スタンロッドがキューンという音を立てるなか、縄を切ってもらった西園寺が九条の肩を借りて立ち上がった。
『みんな……拙者のためにすまないでござる』
『西園寺センパイ、そーゆーのは帰ってからにしましょうや。まずは……悪もんぶん殴んなきゃいけないんでねぇ』
『ぬぅぅ、まさかこのタイミングで奴らがやってくるとは……室生殿、油断してはいけないでござるよ。奴らのなかには腕の立つ者もいるでござる』
『へぇ……そりゃあ楽しみっすね』
俺はニヤリと笑い、ポキポキと拳を鳴らしながら“悪もん”の登場を待つ。
その数秒後、五、六人男たちが部屋のなかに入ってきた。
『なんだぁ……手前らは?』
男たちの先頭に立つ、白髪交じりのおっさんが鋭い眼光を向けてくる。
おそらくは、こいつがボスなんだろう。他の男たちとは違った凄みがあった。
『あんたらが攫った気持ち悪い男の連れだよ』
『ほぅ……サイオンジを助けに来たかよ。そんで坊主、手前はこっからどうするつもりなんだ?』
『決まってんだろ、』
俺は握った拳をパンと手のひらに打ちつけて、笑う。
『問答無用でぶっ飛ばすんだよ』
『……面白れぇこと言うじゃねぇか。いいだろう、少し遊んでやる。
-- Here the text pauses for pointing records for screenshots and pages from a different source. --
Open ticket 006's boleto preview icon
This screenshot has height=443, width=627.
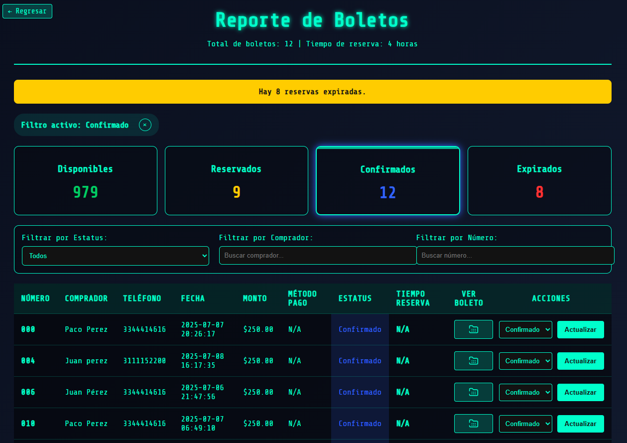click(x=473, y=392)
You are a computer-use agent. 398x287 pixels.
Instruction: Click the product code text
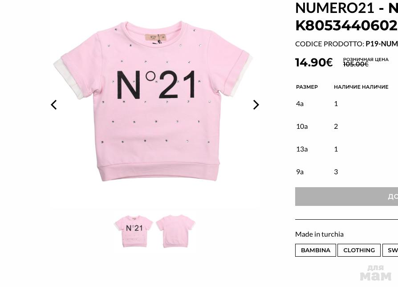point(346,44)
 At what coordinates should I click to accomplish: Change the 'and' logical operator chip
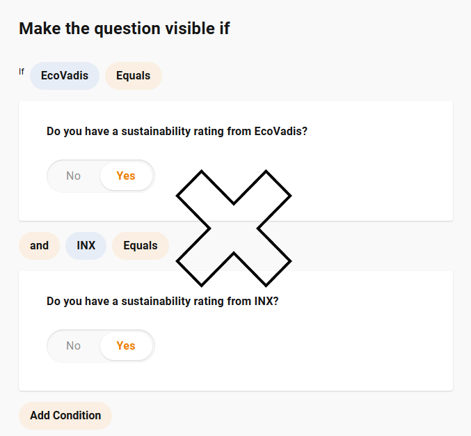[39, 246]
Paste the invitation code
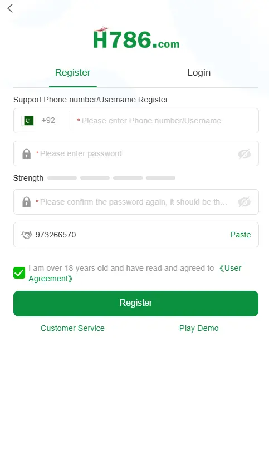269x456 pixels. [x=241, y=235]
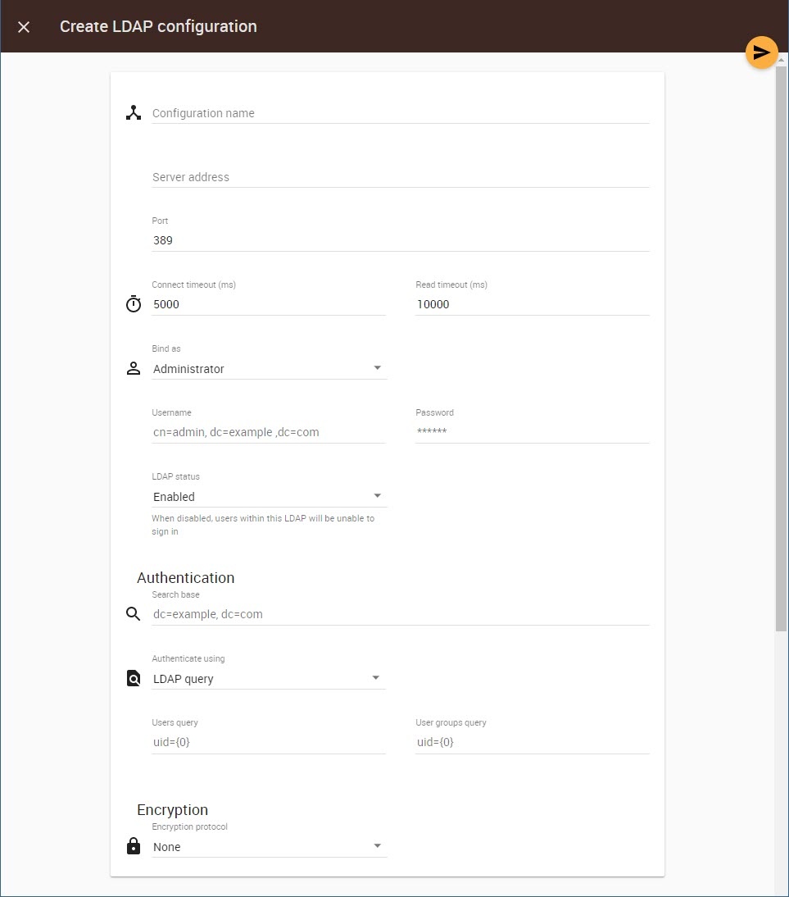789x897 pixels.
Task: Expand the Encryption protocol dropdown
Action: click(x=269, y=847)
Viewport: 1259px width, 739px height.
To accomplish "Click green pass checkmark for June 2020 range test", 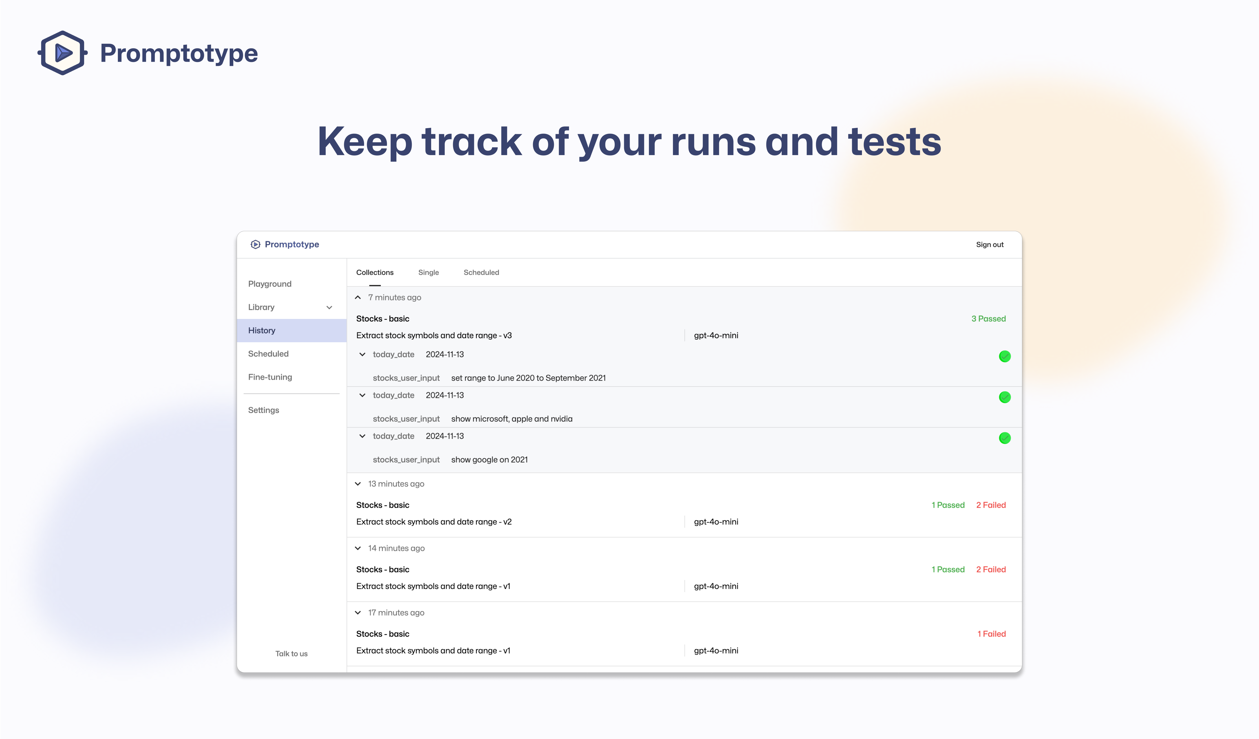I will 1004,356.
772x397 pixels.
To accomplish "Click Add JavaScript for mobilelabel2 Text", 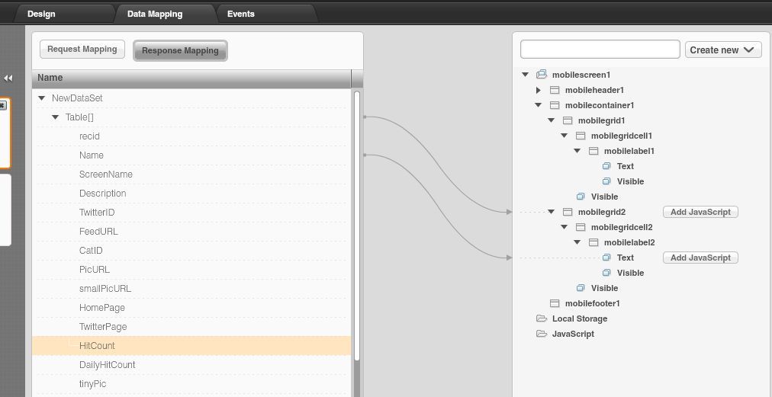I will (700, 258).
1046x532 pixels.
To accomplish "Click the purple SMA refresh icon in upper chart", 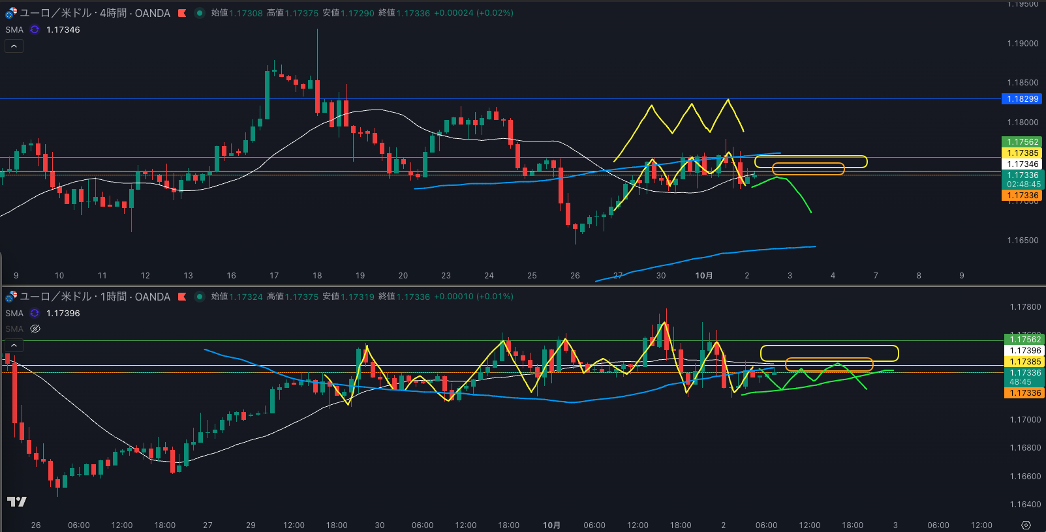I will click(35, 29).
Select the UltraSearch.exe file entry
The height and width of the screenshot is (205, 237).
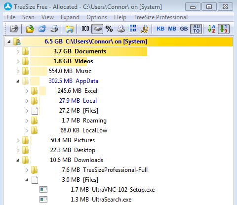[x=112, y=200]
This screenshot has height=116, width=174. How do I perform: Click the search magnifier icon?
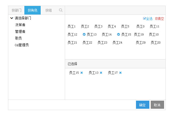coord(61,10)
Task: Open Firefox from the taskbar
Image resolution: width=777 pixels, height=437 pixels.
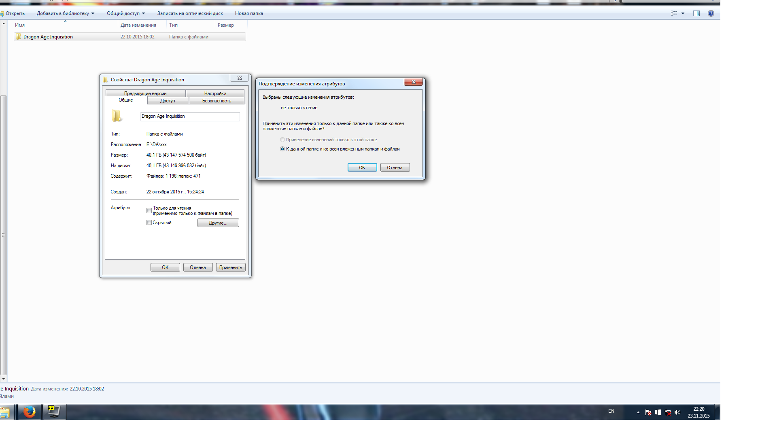Action: (29, 412)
おいお前たち、この坊主をちょいと躾てやんな』
『『『へい! わかりやしたっ!』』』
おっさんの後ろに控えていた連中が声を合わせて返事を返す。
九条と西園寺が青ざめ、アーシアが三歩下がって男たちから距離をとる。きっと魔法を放つ準備のためなんだろう。
そして鳴沢とルーファさんがゴクリと喉を鳴らすなか、俺だけが犬歯をむき出しにしながら笑っていた。